SET TASK: Find every line in the rows below that contains the word "header", matching case exactly, and copy each one out.

EXERCISE INPUT:
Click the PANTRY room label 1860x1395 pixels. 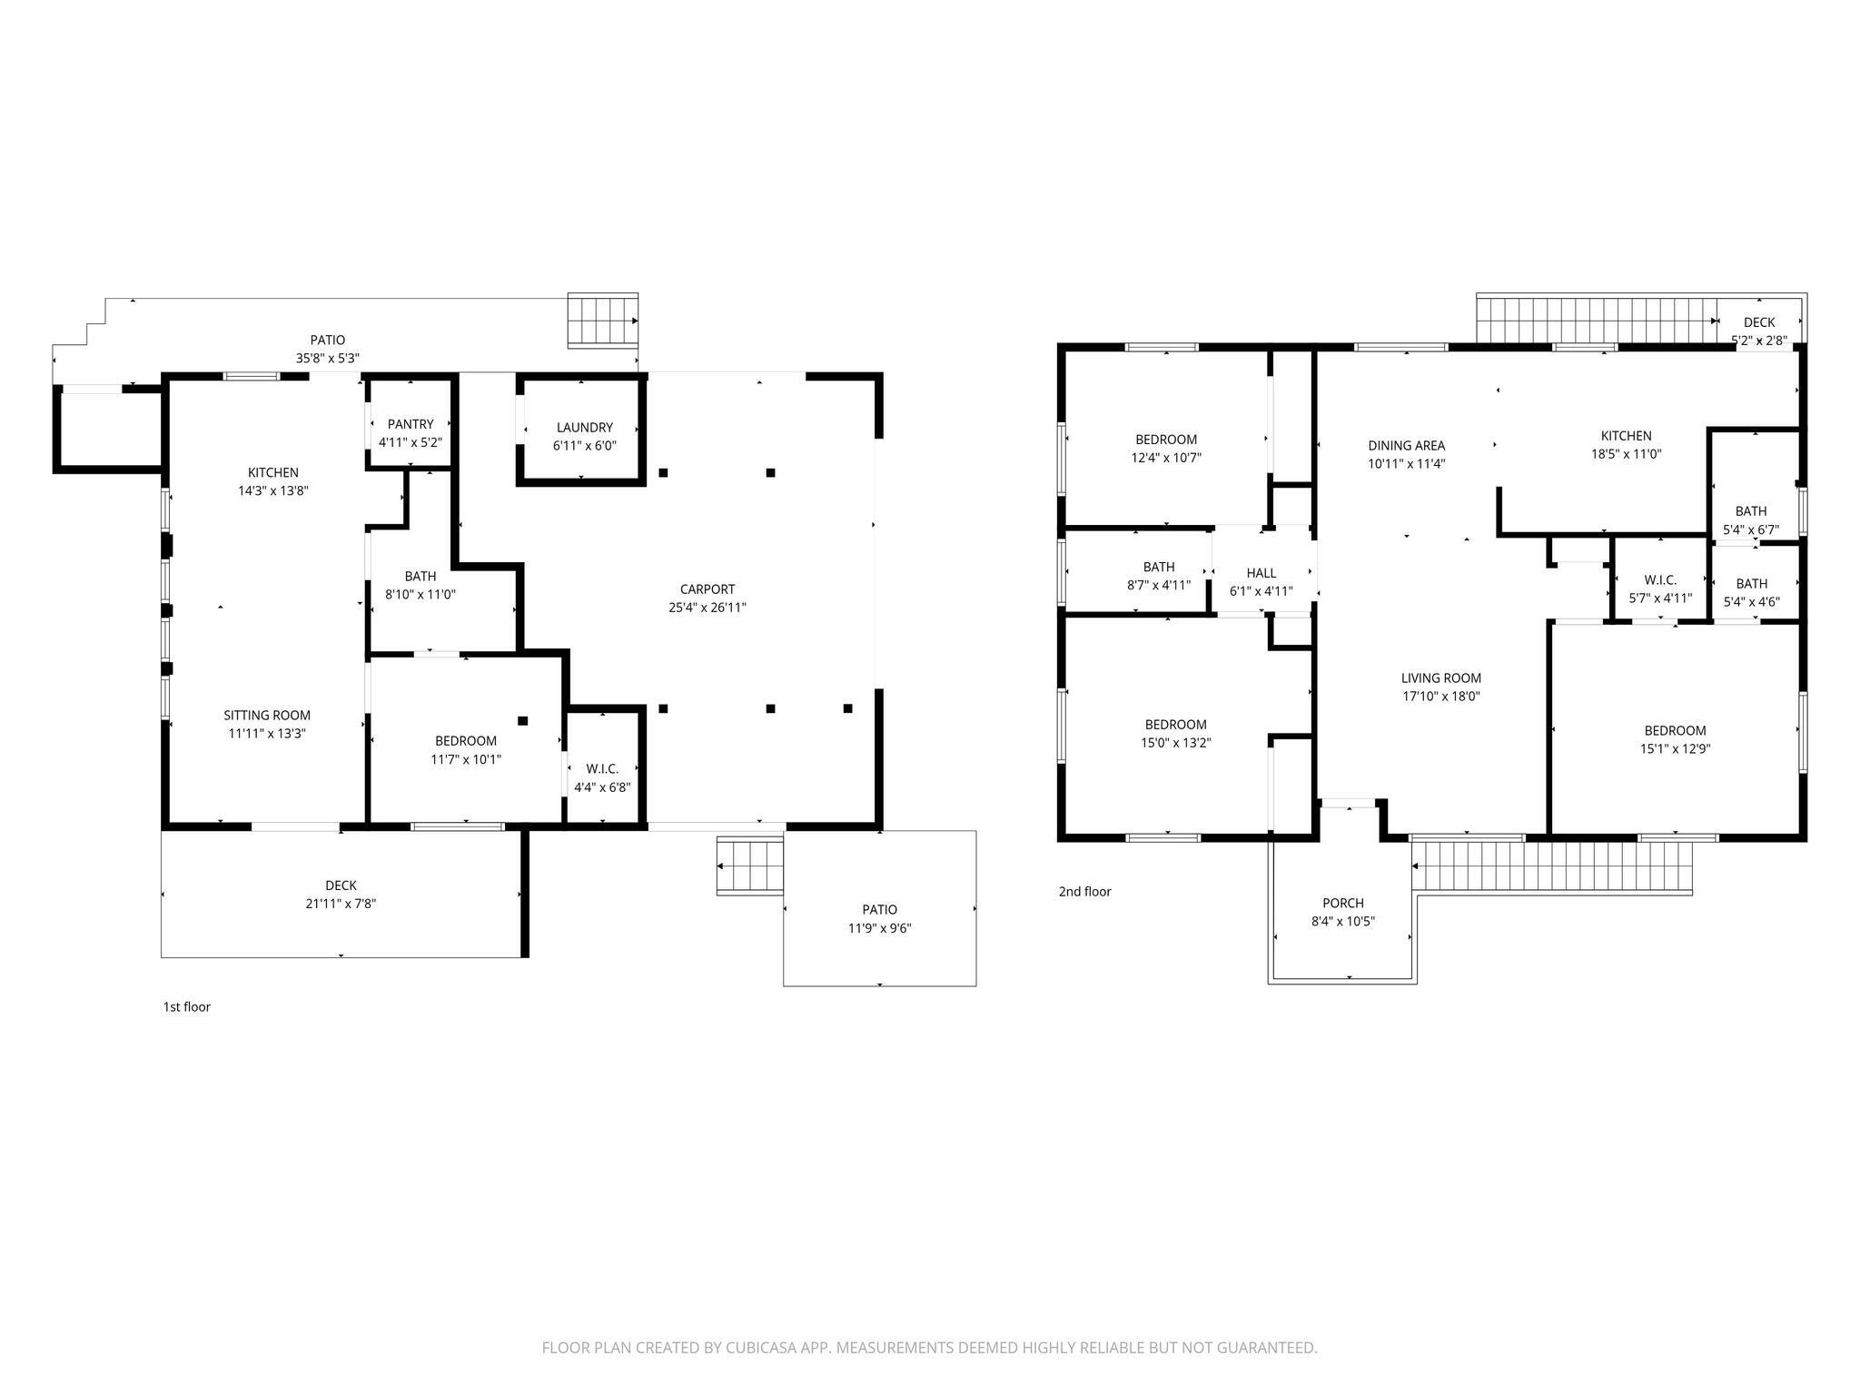click(411, 424)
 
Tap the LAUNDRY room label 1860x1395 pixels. click(585, 428)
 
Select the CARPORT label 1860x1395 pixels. click(707, 589)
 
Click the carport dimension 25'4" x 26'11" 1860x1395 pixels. click(707, 608)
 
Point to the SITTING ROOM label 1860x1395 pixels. click(267, 716)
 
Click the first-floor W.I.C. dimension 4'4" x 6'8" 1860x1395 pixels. click(602, 787)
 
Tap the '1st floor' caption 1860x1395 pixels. click(186, 1006)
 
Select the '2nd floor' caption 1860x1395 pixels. click(1084, 892)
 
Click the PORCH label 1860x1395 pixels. click(1343, 903)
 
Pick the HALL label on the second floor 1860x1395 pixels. click(1261, 573)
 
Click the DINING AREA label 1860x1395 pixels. click(1407, 446)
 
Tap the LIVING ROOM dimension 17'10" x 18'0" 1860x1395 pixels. click(1441, 697)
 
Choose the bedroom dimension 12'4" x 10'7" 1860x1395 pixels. click(1166, 458)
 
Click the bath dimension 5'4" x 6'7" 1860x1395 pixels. click(1751, 529)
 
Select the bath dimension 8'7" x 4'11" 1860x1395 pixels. click(1159, 585)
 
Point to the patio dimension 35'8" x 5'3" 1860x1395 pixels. click(328, 358)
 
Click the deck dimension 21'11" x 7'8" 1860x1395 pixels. click(341, 904)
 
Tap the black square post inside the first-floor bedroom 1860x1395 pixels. click(522, 721)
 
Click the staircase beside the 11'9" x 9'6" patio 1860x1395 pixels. click(750, 866)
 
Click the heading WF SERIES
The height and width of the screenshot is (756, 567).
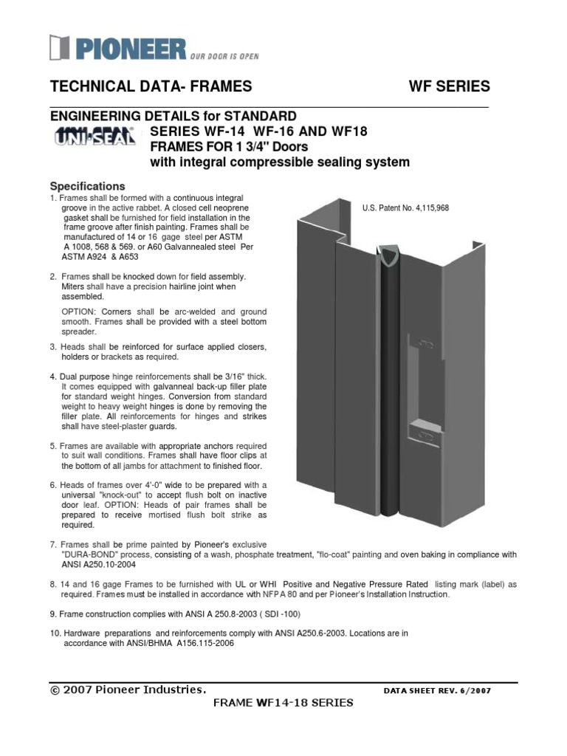[x=449, y=86]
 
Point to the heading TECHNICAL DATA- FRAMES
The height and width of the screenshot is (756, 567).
[x=151, y=86]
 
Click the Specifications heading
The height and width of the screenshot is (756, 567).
[x=87, y=186]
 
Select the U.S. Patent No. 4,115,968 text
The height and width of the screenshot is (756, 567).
[x=405, y=208]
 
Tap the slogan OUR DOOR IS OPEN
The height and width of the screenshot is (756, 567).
[x=224, y=55]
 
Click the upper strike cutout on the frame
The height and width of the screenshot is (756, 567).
[x=424, y=342]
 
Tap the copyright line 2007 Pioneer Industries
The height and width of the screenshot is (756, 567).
[x=128, y=690]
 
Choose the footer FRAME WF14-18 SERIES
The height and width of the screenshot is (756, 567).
[x=283, y=703]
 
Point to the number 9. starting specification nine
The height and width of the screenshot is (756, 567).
[x=53, y=614]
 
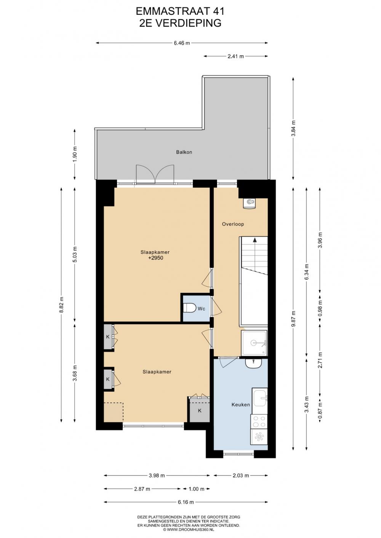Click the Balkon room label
point(184,152)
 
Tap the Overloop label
point(233,224)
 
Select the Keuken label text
point(241,405)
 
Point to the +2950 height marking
point(156,258)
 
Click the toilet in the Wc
point(189,308)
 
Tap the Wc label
point(202,309)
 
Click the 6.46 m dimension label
point(182,43)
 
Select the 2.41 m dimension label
point(235,56)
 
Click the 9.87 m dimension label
point(293,319)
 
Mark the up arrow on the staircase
point(255,239)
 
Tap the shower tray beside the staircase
point(255,343)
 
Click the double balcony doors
point(155,174)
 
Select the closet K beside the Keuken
point(200,410)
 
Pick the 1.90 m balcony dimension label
point(75,154)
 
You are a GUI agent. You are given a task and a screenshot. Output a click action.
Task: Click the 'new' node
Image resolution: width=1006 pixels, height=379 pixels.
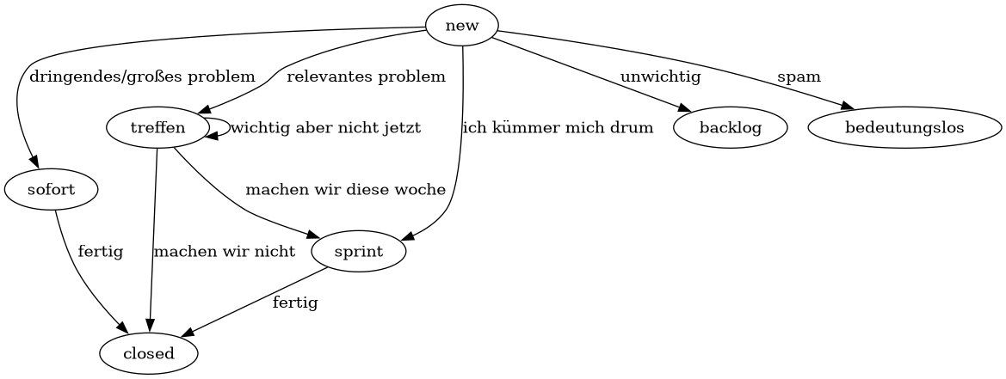pos(462,26)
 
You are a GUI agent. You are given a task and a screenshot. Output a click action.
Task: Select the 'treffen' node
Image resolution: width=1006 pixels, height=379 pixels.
pos(157,128)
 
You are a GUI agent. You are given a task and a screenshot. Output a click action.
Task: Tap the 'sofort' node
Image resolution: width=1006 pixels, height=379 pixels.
pos(51,189)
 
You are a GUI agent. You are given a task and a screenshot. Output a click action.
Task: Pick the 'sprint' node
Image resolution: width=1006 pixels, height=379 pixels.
pos(359,252)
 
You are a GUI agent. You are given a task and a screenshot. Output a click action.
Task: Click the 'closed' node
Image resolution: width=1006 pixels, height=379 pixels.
pos(149,353)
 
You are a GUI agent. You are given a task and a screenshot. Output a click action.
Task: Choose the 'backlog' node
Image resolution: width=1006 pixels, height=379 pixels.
pos(731,128)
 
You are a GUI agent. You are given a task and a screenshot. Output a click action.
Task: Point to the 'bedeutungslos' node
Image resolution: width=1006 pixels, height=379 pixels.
pos(904,128)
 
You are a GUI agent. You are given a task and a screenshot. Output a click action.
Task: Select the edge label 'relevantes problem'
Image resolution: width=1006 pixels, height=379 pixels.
pos(366,76)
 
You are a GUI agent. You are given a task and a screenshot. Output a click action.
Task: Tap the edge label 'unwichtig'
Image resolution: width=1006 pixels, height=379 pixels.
pos(660,76)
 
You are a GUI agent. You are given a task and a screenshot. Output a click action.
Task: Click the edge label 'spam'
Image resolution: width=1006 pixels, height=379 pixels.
pos(799,76)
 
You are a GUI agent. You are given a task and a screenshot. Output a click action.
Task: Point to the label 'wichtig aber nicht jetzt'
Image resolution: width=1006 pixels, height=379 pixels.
pos(325,128)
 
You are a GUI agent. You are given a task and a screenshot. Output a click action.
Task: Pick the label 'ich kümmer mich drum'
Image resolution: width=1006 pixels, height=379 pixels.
pos(558,128)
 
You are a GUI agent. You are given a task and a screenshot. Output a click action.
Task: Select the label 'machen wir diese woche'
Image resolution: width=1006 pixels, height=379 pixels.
pos(345,189)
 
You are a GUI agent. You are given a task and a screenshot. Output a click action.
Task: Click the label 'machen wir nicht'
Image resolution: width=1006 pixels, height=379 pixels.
pos(224,252)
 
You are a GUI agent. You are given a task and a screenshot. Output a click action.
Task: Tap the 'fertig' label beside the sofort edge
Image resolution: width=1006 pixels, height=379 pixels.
pos(100,252)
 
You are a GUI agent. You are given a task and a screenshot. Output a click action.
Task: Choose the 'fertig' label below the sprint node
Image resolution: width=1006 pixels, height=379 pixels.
pos(295,303)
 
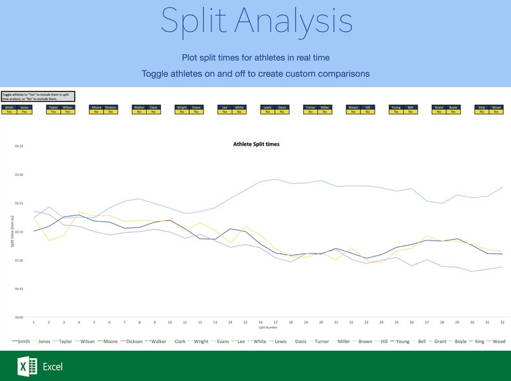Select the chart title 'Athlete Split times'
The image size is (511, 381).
[x=256, y=144]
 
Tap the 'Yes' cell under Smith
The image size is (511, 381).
[x=9, y=112]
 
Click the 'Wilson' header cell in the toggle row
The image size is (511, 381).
[x=68, y=108]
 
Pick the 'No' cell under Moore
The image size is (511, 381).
[x=96, y=112]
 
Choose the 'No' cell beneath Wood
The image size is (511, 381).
[x=496, y=112]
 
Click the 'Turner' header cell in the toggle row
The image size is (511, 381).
[x=310, y=108]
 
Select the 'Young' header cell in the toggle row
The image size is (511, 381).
[x=396, y=108]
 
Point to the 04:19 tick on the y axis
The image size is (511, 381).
[x=19, y=146]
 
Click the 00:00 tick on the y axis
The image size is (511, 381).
[x=19, y=318]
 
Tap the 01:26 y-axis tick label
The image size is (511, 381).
[x=19, y=260]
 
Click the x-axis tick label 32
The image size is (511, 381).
[x=501, y=322]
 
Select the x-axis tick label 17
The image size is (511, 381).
[x=275, y=322]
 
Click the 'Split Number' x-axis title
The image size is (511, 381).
[x=267, y=327]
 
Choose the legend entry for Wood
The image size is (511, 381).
[x=496, y=342]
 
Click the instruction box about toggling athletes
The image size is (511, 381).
[x=38, y=96]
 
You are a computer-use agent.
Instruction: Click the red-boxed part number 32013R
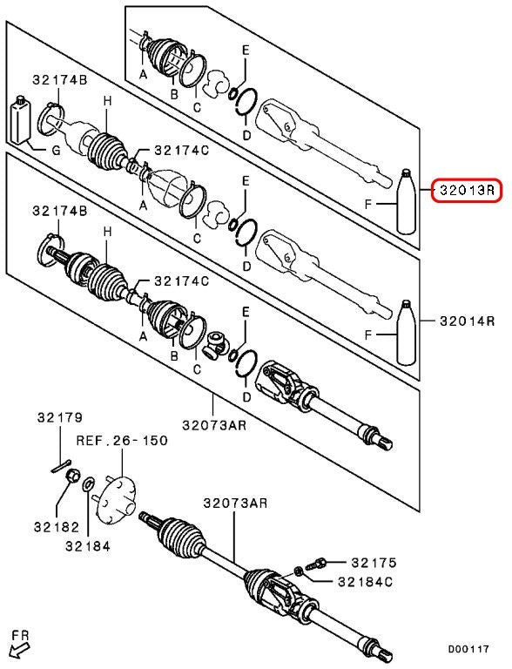(x=467, y=190)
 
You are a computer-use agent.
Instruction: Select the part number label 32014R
(x=467, y=321)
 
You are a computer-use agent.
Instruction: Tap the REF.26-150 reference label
(x=122, y=440)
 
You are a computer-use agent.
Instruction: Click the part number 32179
(x=60, y=417)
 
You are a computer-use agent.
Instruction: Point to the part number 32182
(x=57, y=527)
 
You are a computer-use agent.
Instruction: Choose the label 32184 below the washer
(x=88, y=545)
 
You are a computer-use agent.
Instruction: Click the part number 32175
(x=374, y=563)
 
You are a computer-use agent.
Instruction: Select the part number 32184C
(x=365, y=582)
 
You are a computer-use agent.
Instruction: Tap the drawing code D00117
(x=468, y=649)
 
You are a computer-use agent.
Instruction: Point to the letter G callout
(x=56, y=150)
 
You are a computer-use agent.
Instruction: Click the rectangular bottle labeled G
(x=19, y=120)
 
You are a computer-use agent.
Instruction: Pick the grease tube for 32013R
(x=406, y=201)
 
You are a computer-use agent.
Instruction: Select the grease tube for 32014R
(x=406, y=333)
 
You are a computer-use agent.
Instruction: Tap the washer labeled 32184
(x=89, y=483)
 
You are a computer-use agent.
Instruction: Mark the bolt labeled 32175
(x=319, y=564)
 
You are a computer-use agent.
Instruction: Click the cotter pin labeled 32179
(x=61, y=467)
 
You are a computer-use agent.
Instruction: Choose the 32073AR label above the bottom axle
(x=235, y=503)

PROBLEM SOLUTION:
Click the 'Wilson' header cell in the toggle row
Click the 'Turner' header cell in the toggle row
Select the 'Young' header cell in the toggle row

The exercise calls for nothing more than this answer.